At a time when healthcare is increasingly dependent on digital technologies that enable and inform our providers, clinicians and care delivery systems, the invisible behind-the-scenes infrastructure framework becomes critically important to ensure a stable and predictable.
As a utility, we often take it for granted because it runs in the background and we just expect it to work. This expectation is as it should be. Our caregivers’ top priority is to provide the best possible care using tools that help them navigate patient information, associated workflows, and complement their clinical expertise.
The reliability and growth of these systems requires a resilient, redundant architecture designed to “keep those lights on”, anticipate failures, and self-correct to ensure availability and reliable performance. As high-performing healthcare organizations have evolved over time, the complexities of designing, implementing, and maintaining high availability in critical clinical and business applications have also evolved.
The complex problem of protecting enterprise infrastructure and compute and storage assets requires the right mindset, the right vision, thoughtful leadership, and an innovative and strategic mindset that is ready to go. ‘job.
It also requires having a plan that conveys the criticality of these assets and aligns the planned plans with the business needs for these technologies. A fundamental and overriding element to help meet these needs is the creation of a data center strategy and continuous improvement performance plan.
Historical context of infrastructure evolution
Traditionally, a data center approach has focused on redundancy and backing up core technologies and data, to ensure they met the organization’s “uptime” standards and were recoverable. in case of failure. Server failure, inaccessibility of a storage framework, bad weather disabling a network link or any other unforeseen outage, this is what the infrastructure teams have focused on and against. have protected themselves with our data center designs.
Fast forward to 20 or even 30 years and note that many organizations now find themselves limited by using the same design approach. The world has changed; and expectations are heightened as the infrastructure is even more closely aligned with cybersecurity, making system availability more critical.
There’s a whole new dynamic playing into what we need and how we need to build a data center strategy that meets these heightened clinical and business needs.
Industry standards – where are we now?
While IT historically focused on what was important to meet internal SLAs and validate its investments, we are now asking what the business needs and what are the costs and risks associated with a prolonged unavailability of systems.
Although we cannot afford to have redundancy in every situation due to limiting factors such as budget and application architectures, we can partner with the business to understand the basic technology needs and the impact of downtime on our business and clinical units.
Getting the right perspective will determine realistic and technically achievable goals for recovery within acceptable and mutually agreeable time frames.

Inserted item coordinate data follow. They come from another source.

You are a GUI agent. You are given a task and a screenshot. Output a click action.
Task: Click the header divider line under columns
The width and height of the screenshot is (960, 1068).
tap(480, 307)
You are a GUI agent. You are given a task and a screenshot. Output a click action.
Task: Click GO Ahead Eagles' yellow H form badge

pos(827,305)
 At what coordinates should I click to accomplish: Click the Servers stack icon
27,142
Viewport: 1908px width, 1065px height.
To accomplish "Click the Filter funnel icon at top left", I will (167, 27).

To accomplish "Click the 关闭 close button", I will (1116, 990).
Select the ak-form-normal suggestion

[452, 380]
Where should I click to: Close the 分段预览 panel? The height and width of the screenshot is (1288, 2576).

The goal becomes to create a technical framework as a fundamental part of a data center strategy that provides resiliency across geographies to ensure business continuity and disaster recovery goals are supportable.
At the base is a design for an active/active data center architecture that establishes the foundation to then design and deploy technologies that meet recovery time objectives (maximum amount of time the application can be unavailable without negative impact severe) and recovery point objectives (the amount of lost data measured in time that can reasonably be recovered by manual intervention after the system is available again) as defined by a business impact assessment.
Data Center Strategy Paves the Way for Business Continuity
Based on a BIA, we are able to map each business and clinical application to a tier and each tier will have a defined RTO and RPO. Knowing how long the business needs an application to recover and what the maximum target for data or transaction loss is critical to designing and investing in technology to achieve defined metrics.
Returning to the basic design and implementation of basic architectures (such as diverse and redundant WAN circuits, real-time duplicated and replicated storage, geographically separated and fully redundant data centers), High performing healthcare organizations can position themselves to design and implement the elements of technology for each specific critical application and its derived disaster recovery goals.
Why rely on a data center strategy?
No data center strategy is the same. The specific needs of each organization differ. Each organization should have a data center strategy that reflects its own unique situation that balances cost, risk management, and downtime impacts.
Defining a strategy is not a single philosophy, but rather a living document that creates the vision with specific plans to implement it in accordance with organizational priorities and timelines, then reviewed every one to two years at a minimum to validate business objectives. alignment.
Being able to stay a step ahead technologically through a thoughtful and scalable data center strategy enables IT to anticipate and respond effectively to unexpected events that are becoming more and more frequent in the world. interconnected today through cyberattacks, failing technologies or perhaps even growth and acquisitions where we need to be nimble and nimble enough to deal with unforeseen expansions while maintaining our resilient postures.
Paul J. Williams is Associate Vice President of IS Infrastructure Technology at Penn Medicine.